Samedi dernier déjà, la violente dispersion de diplômés-chômeurs par des policiers avait choqué de nombreux Tunisiens, à un moment où le taux du chômage (19%) constitue la principale plaie du pays.
Nombre de manifestants se sont également indignés du "deux poids deux mesures" pratiqué selon eux par les autorités, qui répriment sur leur gauche mais "laissent agir en toute impunité" les salafistes.
Face à l’indignation, et aux photos et vidéos de brutalités policières qui tournent en boucle sur internet, le gouvernement et le parti islamiste Ennahda sont restés de marbre.
Lors d’un rassemblement lundi à Tunis, au moment où les violences continuaient dans le centre ville, le chef d’Ennahda Rached Ghannouchi n’a pas fait la moindre allusion aux incidents.

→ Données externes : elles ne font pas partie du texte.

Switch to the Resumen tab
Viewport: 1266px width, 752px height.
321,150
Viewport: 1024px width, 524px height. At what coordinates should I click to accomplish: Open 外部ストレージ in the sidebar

Le ministère de l’Intérieur a réitéré l’illégalité de la manifestation —l’avenue Bourguiba étant interdite aux rassemblements depuis le 28 mars— et accusé les manifestants d’avoir délibérément enfreint la loi.
Seul le président tunisien Moncef Marzouki, dont le parti de gauche Congrès pour la République est allié aux islamistes, a condamné une "violence inacceptable", mais il a renvoyé dos à dos manifestants et policiers.
"Il faut sortir de l’émotion et créer une commission d’enquête indépendante" estime l’analyste Fayçal Chérif. "Le gouvernement est dans son rôle quand il rappelle le respect de la loi, les manifestants dans le leur quand ils dénoncent la répression".
"Je ne crois pas que ce qui s’est passé aura un impact profond sur la base électorale d’Ennahda", estime-t-il, interrogé par l’AFP sur les répercussions de cette journée du 9 avril.
Une analyse partagée par le sociologue Salem Labieh, pour qui "l’indignation reste pour le moment au niveau de l’élite politique et intellectuelle". "Les incidents d’hier étaient limités et localisés, après si ça se reproduit en province ce sera une autre question".
Le sociologue insiste sur la nécessité et l’urgence symbolique de rouvrir l’avenue Habib Bourguiba aux manifestations. Interdire cette artère emblématique aux rassemblements était "une décision improvisée" dont les autorités n’ont pas mesuré les conséquences, estime-t-il.